- **What is needed**: Your answer should consist of the lines below that hold the word "computer".

********

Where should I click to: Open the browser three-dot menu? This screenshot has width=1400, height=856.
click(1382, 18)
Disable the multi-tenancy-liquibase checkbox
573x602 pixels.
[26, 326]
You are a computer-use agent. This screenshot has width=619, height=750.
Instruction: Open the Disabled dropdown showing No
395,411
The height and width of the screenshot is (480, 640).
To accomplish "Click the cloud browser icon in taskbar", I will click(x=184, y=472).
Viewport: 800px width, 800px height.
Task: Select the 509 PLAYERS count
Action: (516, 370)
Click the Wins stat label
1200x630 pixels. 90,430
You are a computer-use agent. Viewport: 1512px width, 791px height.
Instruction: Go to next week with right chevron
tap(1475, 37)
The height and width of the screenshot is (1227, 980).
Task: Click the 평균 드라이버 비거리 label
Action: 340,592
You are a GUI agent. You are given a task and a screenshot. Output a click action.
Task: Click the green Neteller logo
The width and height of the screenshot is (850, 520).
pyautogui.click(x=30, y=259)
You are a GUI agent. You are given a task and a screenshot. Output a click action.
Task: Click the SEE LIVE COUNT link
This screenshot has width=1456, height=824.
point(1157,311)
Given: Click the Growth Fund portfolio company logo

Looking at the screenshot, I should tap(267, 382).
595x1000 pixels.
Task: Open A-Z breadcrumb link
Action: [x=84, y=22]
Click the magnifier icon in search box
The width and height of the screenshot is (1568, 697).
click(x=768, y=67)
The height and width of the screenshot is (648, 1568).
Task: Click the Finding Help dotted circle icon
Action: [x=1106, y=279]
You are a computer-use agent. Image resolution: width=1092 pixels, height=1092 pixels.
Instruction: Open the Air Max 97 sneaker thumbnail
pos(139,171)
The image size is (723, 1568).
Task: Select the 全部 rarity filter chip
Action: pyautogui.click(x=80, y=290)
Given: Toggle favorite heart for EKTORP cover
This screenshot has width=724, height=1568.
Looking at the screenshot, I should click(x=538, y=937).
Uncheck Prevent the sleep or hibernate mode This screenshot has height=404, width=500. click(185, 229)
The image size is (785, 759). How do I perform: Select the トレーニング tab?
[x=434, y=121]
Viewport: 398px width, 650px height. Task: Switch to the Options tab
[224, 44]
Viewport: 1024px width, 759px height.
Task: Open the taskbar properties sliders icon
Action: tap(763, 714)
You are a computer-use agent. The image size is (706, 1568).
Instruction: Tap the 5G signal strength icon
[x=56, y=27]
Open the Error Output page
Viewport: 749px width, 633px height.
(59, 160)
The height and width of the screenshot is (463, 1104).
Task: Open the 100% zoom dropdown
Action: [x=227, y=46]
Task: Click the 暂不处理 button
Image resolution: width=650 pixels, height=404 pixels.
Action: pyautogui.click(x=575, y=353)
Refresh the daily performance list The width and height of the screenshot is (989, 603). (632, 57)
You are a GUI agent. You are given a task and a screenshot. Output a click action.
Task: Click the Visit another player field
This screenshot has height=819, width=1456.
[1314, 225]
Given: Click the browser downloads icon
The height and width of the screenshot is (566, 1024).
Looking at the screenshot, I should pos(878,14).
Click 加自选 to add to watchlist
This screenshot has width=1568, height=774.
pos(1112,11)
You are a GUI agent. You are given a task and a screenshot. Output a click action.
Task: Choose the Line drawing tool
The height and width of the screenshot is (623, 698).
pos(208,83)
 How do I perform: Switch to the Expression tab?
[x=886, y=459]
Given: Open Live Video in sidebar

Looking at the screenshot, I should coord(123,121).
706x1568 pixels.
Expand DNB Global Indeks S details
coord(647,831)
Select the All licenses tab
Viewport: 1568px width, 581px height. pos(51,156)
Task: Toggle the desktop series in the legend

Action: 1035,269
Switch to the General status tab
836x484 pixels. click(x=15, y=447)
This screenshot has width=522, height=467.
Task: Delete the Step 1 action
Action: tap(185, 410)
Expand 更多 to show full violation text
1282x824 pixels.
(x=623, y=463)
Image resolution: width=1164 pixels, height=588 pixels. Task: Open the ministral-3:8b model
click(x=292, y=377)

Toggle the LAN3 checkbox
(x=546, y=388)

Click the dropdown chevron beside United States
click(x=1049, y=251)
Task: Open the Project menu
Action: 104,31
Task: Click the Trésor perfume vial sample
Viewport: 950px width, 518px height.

********

- **Completed exercise**:
You are a computer-use agent. This screenshot has width=619, height=750.
You are a computer-use agent. Viewport: 1512px width, 791px height.
You are a computer-use agent. Image resolution: width=1092 pixels, height=1092 pixels.
You are a computer-use agent. The image size is (706, 1568).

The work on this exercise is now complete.